Uncut grass is another nail in the city's coffin
On my block of East Overlook Road, there are more than a dozen abandoned, probably foreclosed homes. Some of the lawns are covered with foot tall grass and dandelions. I called City Hall and a patient, helpful, articulate person in the Housing Department said that all City Hall can do is call the owners or banks that own the home and ask them to cut the grass. In the past, the city would have cut the grass and charged the owner/bank for the service. But now, because of massive layoffs, the city can no longer do this. They can only make phone calls. They have no way of enforcing the basic upkeep of lawns.
I asked the Housing Department, “What if a resident living in the home simply decides not to cut their grass. What can the city do about it?” "We can do nothing whatsoever except call them, nothing more," was the answer.

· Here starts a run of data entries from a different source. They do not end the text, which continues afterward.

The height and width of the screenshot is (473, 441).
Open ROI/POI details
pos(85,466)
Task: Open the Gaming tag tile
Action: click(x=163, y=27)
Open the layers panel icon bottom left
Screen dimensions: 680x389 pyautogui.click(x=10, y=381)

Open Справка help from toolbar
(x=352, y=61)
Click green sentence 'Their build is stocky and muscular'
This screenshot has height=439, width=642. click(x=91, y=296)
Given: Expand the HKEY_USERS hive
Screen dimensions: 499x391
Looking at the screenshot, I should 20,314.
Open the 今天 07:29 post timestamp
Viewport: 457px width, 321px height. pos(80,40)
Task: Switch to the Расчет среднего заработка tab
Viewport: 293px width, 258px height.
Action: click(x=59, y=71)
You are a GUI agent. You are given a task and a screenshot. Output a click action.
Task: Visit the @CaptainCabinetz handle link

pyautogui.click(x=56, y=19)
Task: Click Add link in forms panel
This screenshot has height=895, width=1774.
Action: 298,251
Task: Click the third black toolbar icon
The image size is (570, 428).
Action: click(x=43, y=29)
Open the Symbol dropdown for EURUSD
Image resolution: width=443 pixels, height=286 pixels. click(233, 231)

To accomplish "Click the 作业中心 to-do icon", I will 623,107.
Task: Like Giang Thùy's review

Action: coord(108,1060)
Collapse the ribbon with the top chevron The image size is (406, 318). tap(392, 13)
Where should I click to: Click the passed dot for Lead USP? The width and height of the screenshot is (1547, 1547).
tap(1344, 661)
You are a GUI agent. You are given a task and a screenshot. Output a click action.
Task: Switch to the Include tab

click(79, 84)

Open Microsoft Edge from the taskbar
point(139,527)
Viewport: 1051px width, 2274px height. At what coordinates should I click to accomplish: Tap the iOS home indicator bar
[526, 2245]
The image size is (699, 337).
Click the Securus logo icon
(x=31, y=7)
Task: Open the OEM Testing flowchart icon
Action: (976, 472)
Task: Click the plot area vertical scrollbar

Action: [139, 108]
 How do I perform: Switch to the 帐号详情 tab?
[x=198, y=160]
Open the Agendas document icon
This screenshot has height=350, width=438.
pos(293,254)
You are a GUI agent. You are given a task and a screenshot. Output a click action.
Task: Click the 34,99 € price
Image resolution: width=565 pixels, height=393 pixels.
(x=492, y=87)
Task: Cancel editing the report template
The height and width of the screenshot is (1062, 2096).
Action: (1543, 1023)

This means that no one in Cleveland Heights has to cut the grass anymore. The city, with its budget cutbacks, has lost this basic, fundamental control of its neighborhoods.
My East Overlook block borders directly on Cain Park. During the theater and music season, hundreds of people come from all over to park on my street or nearby and walk to Cain Park. What an image we will be portraying to them: boarded up homes and knee high, unkept lawns. I know exactly what they will say: there goes the neighborhood--it used to be such a nice place to live.